Interleaving bits (Z-order curve,morton code).Transpose binary matrix

Great solution (and website)!

Some other ideas. First, if you could pack your bits as 4x16 (with 3 bits padding) instead of 4x13, you could probably speed things up a bit.

Second, consider a look-up-table. You can use any number of bits for the table. I’ve chosen 13 below, quite arbitrarily, since it divides 52, but other sizes might perform better depending on how it fits into cache:

const PERM13 = zeros(Int64, 4*2^13)

for p = 0:3, n = 0:2^13-1
    PERM13[n+1 + p*2^13] = uninterleavenibble52(n << (p*13))
end

function permute_lookup(x)
    x & 0xfff0000000000000 | # remove this if you don't need to preserve the top 12 bits
        PERM13[1 + (x & 0b1111111111111)] |
        PERM13[8193 + ((x >> 13) & 0b1111111111111)] |
        PERM13[16385 + ((x >> 26) & 0b1111111111111)] |
        PERM13[24577 + ((x >> 39) & 0b1111111111111)]
end

In benchmarks this performs great, presumably because it fits nicely in cache, but in practice that might not be the case, so you’d need to test it out.

Third, consider using the pext instruction available on Haswell and newer Intel processors (after 2013) to greatly simplify/speed up the permutation:

@inline pext(x::UInt64, y::UInt64) = ccall("llvm.x86.bmi.pext.64", llvmcall, UInt64, (UInt64, UInt64), x, y)

function permute_pext(x)
    x & 0xfff0000000000000 | # remove this if you don't need to preserve the top 12 bits
        pext(x, 0x1111111111111) |
        pext(x, 0x2222222222222) << 13 |
        pext(x, 0x4444444444444) << 26 |
        pext(x, 0x8888888888888) << 39
end

To figure out if the pext instruction is available, you could do something like this:

CPUInfo = zeros(Int32, 4)
ccall(:jl_cpuidex, Cvoid, (Ptr{Cint}, Cint, Cint), CPUInfo, 7, 0)
has_pext = CPUInfo[2] & 0x100 != 0

Sample timings below. Note that I’ve put @noinline in front of all permute functions to prevent inlining.

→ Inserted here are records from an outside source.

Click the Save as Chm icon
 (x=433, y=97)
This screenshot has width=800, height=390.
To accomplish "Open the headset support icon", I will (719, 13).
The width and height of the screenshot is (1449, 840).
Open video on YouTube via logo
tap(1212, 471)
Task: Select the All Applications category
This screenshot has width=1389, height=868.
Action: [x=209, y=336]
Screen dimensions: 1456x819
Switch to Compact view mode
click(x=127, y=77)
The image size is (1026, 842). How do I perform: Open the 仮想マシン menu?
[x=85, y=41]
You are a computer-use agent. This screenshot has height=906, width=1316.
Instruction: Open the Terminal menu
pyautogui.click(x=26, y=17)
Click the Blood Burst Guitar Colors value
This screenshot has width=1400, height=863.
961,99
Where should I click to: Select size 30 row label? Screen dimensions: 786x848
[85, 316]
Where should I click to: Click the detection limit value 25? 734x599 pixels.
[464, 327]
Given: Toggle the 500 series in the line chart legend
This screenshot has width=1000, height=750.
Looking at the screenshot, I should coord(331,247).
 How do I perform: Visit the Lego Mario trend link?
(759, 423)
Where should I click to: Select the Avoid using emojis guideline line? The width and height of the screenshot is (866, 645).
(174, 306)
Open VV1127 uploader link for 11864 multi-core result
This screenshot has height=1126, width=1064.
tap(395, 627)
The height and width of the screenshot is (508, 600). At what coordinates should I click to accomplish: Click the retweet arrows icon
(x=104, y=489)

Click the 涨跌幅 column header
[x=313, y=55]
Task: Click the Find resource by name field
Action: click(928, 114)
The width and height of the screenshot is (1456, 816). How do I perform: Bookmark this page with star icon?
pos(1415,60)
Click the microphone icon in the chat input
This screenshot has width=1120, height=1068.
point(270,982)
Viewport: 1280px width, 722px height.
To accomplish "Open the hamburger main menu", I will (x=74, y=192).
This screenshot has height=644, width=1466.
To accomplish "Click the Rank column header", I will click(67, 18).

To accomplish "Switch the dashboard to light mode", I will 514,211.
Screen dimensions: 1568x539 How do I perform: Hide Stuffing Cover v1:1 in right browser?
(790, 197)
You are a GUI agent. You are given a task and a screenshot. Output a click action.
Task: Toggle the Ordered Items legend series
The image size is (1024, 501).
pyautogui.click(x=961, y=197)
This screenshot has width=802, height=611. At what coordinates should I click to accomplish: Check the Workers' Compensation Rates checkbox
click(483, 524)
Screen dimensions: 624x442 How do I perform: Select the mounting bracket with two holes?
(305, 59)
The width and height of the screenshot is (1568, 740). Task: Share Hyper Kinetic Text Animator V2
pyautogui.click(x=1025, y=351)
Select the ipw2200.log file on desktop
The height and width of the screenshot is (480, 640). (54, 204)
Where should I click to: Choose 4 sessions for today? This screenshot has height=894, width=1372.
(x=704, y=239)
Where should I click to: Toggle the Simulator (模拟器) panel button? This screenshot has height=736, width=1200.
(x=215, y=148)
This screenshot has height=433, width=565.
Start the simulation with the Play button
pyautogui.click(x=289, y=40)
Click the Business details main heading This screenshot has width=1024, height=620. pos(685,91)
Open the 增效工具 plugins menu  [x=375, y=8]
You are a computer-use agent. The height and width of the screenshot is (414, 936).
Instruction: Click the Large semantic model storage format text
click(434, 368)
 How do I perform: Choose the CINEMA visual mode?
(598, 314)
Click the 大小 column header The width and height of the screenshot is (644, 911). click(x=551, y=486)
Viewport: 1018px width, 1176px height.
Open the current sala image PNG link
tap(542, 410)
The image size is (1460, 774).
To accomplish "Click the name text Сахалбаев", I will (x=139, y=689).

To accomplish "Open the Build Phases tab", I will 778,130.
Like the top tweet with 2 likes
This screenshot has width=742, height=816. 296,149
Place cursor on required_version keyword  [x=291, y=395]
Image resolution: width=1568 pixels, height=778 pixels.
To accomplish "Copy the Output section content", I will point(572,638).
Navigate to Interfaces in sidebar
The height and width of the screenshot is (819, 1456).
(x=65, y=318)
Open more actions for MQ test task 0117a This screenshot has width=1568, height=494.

julia> using BenchmarkTools

julia> A = rand(UInt64, 100000);

julia> @btime (for n = $A uninterleavenibble52(n) end)
  702.064 μs (0 allocations: 0 bytes)

julia> @btime (for n = $A permute_lookup(n) end)
  371.155 μs (0 allocations: 0 bytes)

julia> @btime (for n = $A permute_pext(n) end)
  200.630 μs (0 allocations: 0 bytes)

This corresponds to ~20.4 cycles for the bit permute implementation, ~10.8 cycles for the look-up-table
and ~5.8 cycles for the pext implementation.